** START OF DATA TO USE **
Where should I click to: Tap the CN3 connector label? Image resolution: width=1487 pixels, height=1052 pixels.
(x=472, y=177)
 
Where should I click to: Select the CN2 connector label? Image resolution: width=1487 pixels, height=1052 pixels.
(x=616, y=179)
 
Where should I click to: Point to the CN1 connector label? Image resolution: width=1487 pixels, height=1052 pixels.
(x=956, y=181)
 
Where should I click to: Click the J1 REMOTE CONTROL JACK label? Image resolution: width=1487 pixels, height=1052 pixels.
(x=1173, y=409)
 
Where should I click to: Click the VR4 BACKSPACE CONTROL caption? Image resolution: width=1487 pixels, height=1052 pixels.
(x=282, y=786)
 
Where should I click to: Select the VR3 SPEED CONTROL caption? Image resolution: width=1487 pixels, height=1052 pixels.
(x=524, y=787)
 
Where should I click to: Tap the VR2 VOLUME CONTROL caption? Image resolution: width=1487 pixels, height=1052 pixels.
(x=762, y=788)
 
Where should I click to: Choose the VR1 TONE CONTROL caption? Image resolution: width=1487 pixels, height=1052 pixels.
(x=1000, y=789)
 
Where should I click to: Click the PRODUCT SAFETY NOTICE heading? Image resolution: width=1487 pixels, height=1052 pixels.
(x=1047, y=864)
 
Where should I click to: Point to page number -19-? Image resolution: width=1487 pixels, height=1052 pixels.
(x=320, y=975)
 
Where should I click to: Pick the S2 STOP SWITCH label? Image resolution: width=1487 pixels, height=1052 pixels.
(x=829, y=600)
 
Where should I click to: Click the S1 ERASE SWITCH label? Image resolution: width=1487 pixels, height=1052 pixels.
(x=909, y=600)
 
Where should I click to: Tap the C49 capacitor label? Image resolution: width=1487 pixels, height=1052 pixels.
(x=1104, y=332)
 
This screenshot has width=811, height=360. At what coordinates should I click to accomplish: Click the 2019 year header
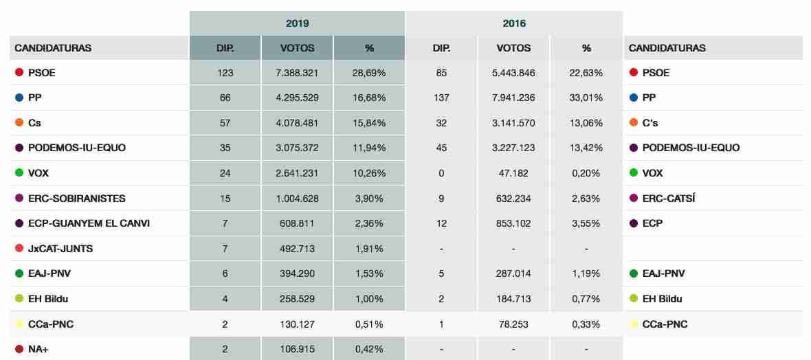(x=297, y=23)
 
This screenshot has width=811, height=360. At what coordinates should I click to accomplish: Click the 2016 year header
(x=514, y=23)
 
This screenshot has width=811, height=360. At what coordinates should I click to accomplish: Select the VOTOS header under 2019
(x=297, y=48)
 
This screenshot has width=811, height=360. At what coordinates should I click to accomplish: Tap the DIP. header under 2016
(x=441, y=48)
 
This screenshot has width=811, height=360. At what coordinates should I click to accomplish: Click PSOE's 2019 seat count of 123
(x=225, y=73)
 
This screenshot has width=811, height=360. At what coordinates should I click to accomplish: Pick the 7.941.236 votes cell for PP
(x=513, y=98)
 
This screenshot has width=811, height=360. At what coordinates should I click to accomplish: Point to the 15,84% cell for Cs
(x=369, y=123)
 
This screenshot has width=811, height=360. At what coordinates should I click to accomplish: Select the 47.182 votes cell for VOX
(x=513, y=173)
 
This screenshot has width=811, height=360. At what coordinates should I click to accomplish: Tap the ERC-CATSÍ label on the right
(x=669, y=199)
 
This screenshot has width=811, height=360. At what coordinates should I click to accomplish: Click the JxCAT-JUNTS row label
(x=60, y=249)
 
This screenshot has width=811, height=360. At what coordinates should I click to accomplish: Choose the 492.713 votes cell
(x=297, y=249)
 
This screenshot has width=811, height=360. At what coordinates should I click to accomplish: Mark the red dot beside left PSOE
(x=19, y=72)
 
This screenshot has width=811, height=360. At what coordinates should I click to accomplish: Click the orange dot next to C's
(x=634, y=123)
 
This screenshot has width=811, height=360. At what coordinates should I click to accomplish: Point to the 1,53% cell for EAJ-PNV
(x=369, y=273)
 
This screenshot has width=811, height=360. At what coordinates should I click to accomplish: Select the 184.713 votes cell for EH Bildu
(x=513, y=299)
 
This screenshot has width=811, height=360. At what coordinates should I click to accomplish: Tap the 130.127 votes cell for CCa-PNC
(x=297, y=324)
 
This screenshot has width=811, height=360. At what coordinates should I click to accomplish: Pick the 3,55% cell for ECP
(x=586, y=223)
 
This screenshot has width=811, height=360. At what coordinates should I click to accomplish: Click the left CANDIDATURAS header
(x=53, y=48)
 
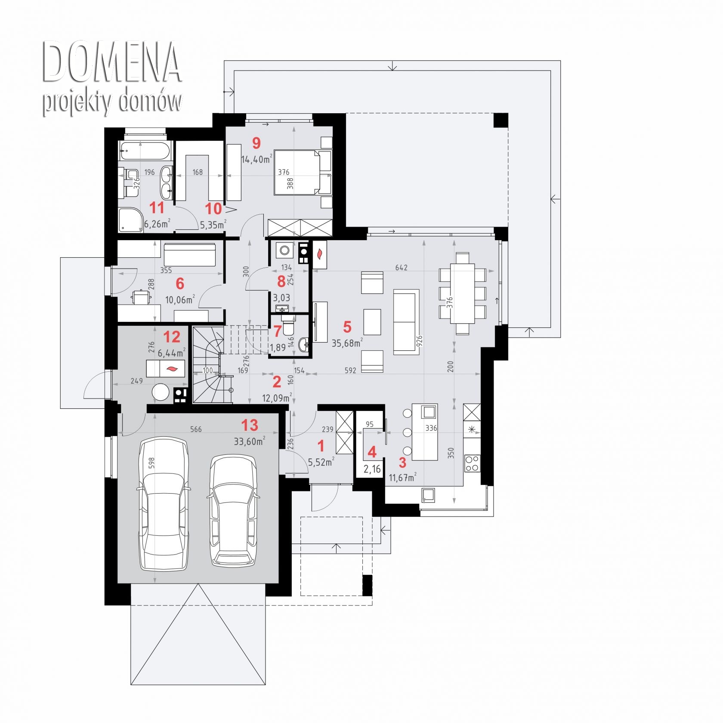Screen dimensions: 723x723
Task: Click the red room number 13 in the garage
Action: pyautogui.click(x=250, y=425)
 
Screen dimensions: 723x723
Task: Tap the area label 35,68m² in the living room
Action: pyautogui.click(x=347, y=343)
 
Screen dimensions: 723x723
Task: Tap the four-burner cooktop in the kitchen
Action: pyautogui.click(x=472, y=463)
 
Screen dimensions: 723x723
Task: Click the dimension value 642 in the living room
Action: pyautogui.click(x=401, y=268)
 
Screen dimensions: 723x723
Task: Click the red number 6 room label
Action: pyautogui.click(x=180, y=284)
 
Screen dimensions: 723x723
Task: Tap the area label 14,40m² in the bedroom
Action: pyautogui.click(x=256, y=159)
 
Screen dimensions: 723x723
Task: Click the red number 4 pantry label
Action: pyautogui.click(x=372, y=452)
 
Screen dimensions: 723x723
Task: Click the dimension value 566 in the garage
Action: pyautogui.click(x=196, y=429)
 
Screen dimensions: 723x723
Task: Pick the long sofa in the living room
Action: pyautogui.click(x=406, y=322)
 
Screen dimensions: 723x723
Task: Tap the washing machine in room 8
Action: pyautogui.click(x=284, y=250)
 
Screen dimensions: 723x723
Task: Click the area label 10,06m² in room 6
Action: pyautogui.click(x=180, y=299)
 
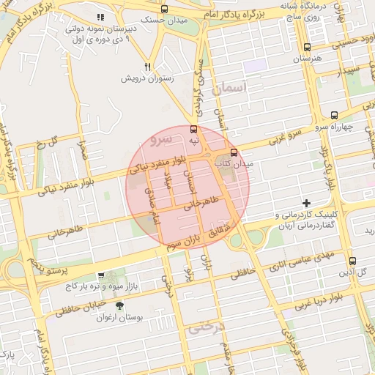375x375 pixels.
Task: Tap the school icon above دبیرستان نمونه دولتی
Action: click(x=100, y=16)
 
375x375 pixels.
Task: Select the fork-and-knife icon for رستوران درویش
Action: click(x=147, y=67)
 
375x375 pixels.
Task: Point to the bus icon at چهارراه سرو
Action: click(x=334, y=115)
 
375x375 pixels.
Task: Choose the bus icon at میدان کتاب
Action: click(x=234, y=152)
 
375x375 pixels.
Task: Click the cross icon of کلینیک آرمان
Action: click(x=306, y=202)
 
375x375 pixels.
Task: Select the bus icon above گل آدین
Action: click(x=352, y=261)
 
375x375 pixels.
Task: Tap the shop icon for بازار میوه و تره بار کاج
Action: click(x=100, y=275)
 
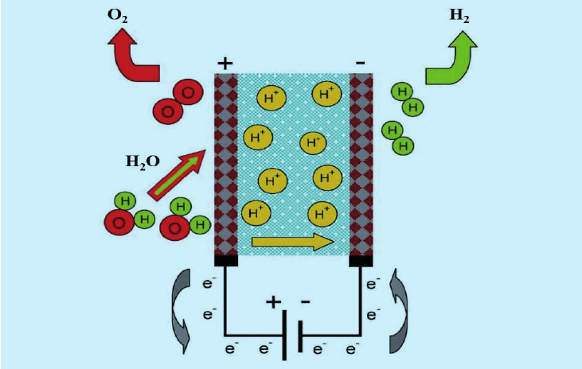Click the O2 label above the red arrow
pyautogui.click(x=117, y=16)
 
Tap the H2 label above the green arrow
pyautogui.click(x=459, y=16)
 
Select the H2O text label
pyautogui.click(x=143, y=162)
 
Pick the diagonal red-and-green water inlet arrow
pyautogui.click(x=177, y=175)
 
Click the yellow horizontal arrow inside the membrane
pyautogui.click(x=293, y=242)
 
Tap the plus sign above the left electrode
pyautogui.click(x=225, y=64)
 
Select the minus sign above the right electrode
pyautogui.click(x=360, y=63)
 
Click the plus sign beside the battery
pyautogui.click(x=274, y=302)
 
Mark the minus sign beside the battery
pyautogui.click(x=305, y=302)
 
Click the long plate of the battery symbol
pyautogui.click(x=284, y=336)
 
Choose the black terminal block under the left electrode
pyautogui.click(x=226, y=261)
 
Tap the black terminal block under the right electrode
pyautogui.click(x=361, y=261)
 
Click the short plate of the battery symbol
pyautogui.click(x=300, y=336)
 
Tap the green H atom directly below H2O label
pyautogui.click(x=126, y=202)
** END OF DATA TO USE **
> **SET PROBLEM**
Can you rewrite all the records above as a numbered list, skipping blank lines and leaving out the pictures?

> **IN RESPONSE**
1. Where should I click to: Tap the CN3 connector label? Image resolution: width=1487 pixels, height=1052 pixels.
2. (x=472, y=177)
3. Where should I click to: Select the CN2 connector label? Image resolution: width=1487 pixels, height=1052 pixels.
4. (x=616, y=179)
5. Where should I click to: Point to the CN1 connector label? Image resolution: width=1487 pixels, height=1052 pixels.
6. (x=956, y=181)
7. Where should I click to: Click the J1 REMOTE CONTROL JACK label? Image resolution: width=1487 pixels, height=1052 pixels.
8. (x=1173, y=409)
9. Where should I click to: Click the VR4 BACKSPACE CONTROL caption? Image resolution: width=1487 pixels, height=1052 pixels.
10. (x=282, y=786)
11. Where should I click to: Select the VR3 SPEED CONTROL caption? Image resolution: width=1487 pixels, height=1052 pixels.
12. (x=524, y=787)
13. Where should I click to: Tap the VR2 VOLUME CONTROL caption? Image resolution: width=1487 pixels, height=1052 pixels.
14. (x=762, y=788)
15. Where should I click to: Choose the VR1 TONE CONTROL caption? Image resolution: width=1487 pixels, height=1052 pixels.
16. (x=1000, y=789)
17. Where should I click to: Click the PRODUCT SAFETY NOTICE heading? Image resolution: width=1487 pixels, height=1052 pixels.
18. (x=1047, y=864)
19. Where should I click to: Point to page number -19-? Image resolution: width=1487 pixels, height=1052 pixels.
20. (x=320, y=975)
21. Where should I click to: Pick the S2 STOP SWITCH label? Image resolution: width=1487 pixels, height=1052 pixels.
22. (x=829, y=600)
23. Where should I click to: Click the S1 ERASE SWITCH label? Image resolution: width=1487 pixels, height=1052 pixels.
24. (x=909, y=600)
25. Where should I click to: Tap the C49 capacitor label? Image resolution: width=1487 pixels, height=1052 pixels.
26. (x=1104, y=332)
27. This screenshot has width=811, height=360. At what coordinates should I click to accomplish: Click the 2019 year header
28. (x=297, y=23)
29. This screenshot has width=811, height=360. At what coordinates should I click to accomplish: Click the 2016 year header
30. (x=514, y=23)
31. This screenshot has width=811, height=360. At what coordinates should I click to accomplish: Select the VOTOS header under 2019
32. (x=297, y=48)
33. This screenshot has width=811, height=360. At what coordinates should I click to accomplish: Tap the DIP. header under 2016
34. (x=441, y=48)
35. This screenshot has width=811, height=360. At what coordinates should I click to accomplish: Click PSOE's 2019 seat count of 123
36. (x=225, y=73)
37. This screenshot has width=811, height=360. At what coordinates should I click to accomplish: Pick the 7.941.236 votes cell for PP
38. (x=513, y=98)
39. This screenshot has width=811, height=360. At what coordinates should I click to accomplish: Point to the 15,84% cell for Cs
40. (x=369, y=123)
41. This screenshot has width=811, height=360. At what coordinates should I click to accomplish: Select the 47.182 votes cell for VOX
42. (x=513, y=173)
43. This screenshot has width=811, height=360. At what coordinates should I click to accomplish: Tap the ERC-CATSÍ label on the right
44. (x=669, y=199)
45. This screenshot has width=811, height=360. At what coordinates should I click to accomplish: Click the JxCAT-JUNTS row label
46. (x=60, y=249)
47. This screenshot has width=811, height=360. At what coordinates should I click to accomplish: Choose the 492.713 votes cell
48. (x=297, y=249)
49. This screenshot has width=811, height=360. At what coordinates should I click to accomplish: Mark the red dot beside left PSOE
50. (x=19, y=72)
51. This screenshot has width=811, height=360. At what coordinates should I click to accomplish: Click the orange dot next to C's
52. (x=634, y=123)
53. This screenshot has width=811, height=360. At what coordinates should I click to accomplish: Point to the 1,53% cell for EAJ-PNV
54. (x=369, y=273)
55. This screenshot has width=811, height=360. At what coordinates should I click to accomplish: Select the 184.713 votes cell for EH Bildu
56. (x=513, y=299)
57. This screenshot has width=811, height=360. At what coordinates should I click to accomplish: Tap the 130.127 votes cell for CCa-PNC
58. (x=297, y=324)
59. This screenshot has width=811, height=360. At what coordinates should I click to accomplish: Pick the 3,55% cell for ECP
60. (x=586, y=223)
61. This screenshot has width=811, height=360. At what coordinates should I click to accomplish: Click the left CANDIDATURAS header
62. (x=53, y=48)
63. Screen dimensions: 723x723
64. Task: Click the red room number 13 in the garage
65. Action: pyautogui.click(x=250, y=425)
66. Screen dimensions: 723x723
67. Task: Tap the area label 35,68m² in the living room
68. Action: pyautogui.click(x=347, y=343)
69. Screen dimensions: 723x723
70. Task: Tap the four-burner cooktop in the kitchen
71. Action: pyautogui.click(x=472, y=463)
72. Screen dimensions: 723x723
73. Task: Click the dimension value 642 in the living room
74. Action: pyautogui.click(x=401, y=268)
75. Screen dimensions: 723x723
76. Task: Click the red number 6 room label
77. Action: pyautogui.click(x=180, y=284)
78. Screen dimensions: 723x723
79. Task: Tap the area label 14,40m² in the bedroom
80. Action: pyautogui.click(x=256, y=159)
81. Screen dimensions: 723x723
82. Task: Click the red number 4 pantry label
83. Action: pyautogui.click(x=372, y=452)
84. Screen dimensions: 723x723
85. Task: Click the dimension value 566 in the garage
86. Action: pyautogui.click(x=196, y=429)
87. Screen dimensions: 723x723
88. Task: Pick the long sofa in the living room
89. Action: pyautogui.click(x=406, y=322)
90. Screen dimensions: 723x723
91. Task: Tap the washing machine in room 8
92. Action: pyautogui.click(x=284, y=250)
93. Screen dimensions: 723x723
94. Task: Click the area label 10,06m² in room 6
95. Action: pyautogui.click(x=180, y=299)
96. 375x375 pixels.
97. Task: Tap the school icon above دبیرستان نمونه دولتی
98. Action: click(x=100, y=16)
99. 375x375 pixels.
100. Task: Select the fork-and-knife icon for رستوران درویش
101. Action: click(x=147, y=67)
102. 375x375 pixels.
103. Task: Point to the bus icon at چهارراه سرو
104. Action: click(x=334, y=115)
105. 375x375 pixels.
106. Task: Choose the bus icon at میدان کتاب
107. Action: click(x=234, y=152)
108. 375x375 pixels.
109. Task: Click the cross icon of کلینیک آرمان
110. Action: click(x=306, y=202)
111. 375x375 pixels.
112. Task: Select the bus icon above گل آدین
113. Action: click(x=352, y=261)
114. 375x375 pixels.
115. Task: Tap the shop icon for بازار میوه و تره بار کاج
116. Action: click(x=100, y=275)
117. Click the O2 label above the red arrow
118. pyautogui.click(x=117, y=16)
119. Tap the H2 label above the green arrow
120. pyautogui.click(x=459, y=16)
121. Select the H2O text label
122. pyautogui.click(x=143, y=162)
123. Pick the diagonal red-and-green water inlet arrow
124. pyautogui.click(x=177, y=175)
125. Click the yellow horizontal arrow inside the membrane
126. pyautogui.click(x=293, y=242)
127. Tap the plus sign above the left electrode
128. pyautogui.click(x=225, y=64)
129. Select the minus sign above the right electrode
130. pyautogui.click(x=360, y=63)
131. Click the plus sign beside the battery
132. pyautogui.click(x=274, y=302)
133. Mark the minus sign beside the battery
134. pyautogui.click(x=305, y=302)
135. Click the long plate of the battery symbol
136. pyautogui.click(x=284, y=336)
137. Choose the black terminal block under the left electrode
138. pyautogui.click(x=226, y=261)
139. Tap the black terminal block under the right electrode
140. pyautogui.click(x=361, y=261)
141. Click the short plate of the battery symbol
142. pyautogui.click(x=300, y=336)
143. Tap the green H atom directly below H2O label
144. pyautogui.click(x=126, y=202)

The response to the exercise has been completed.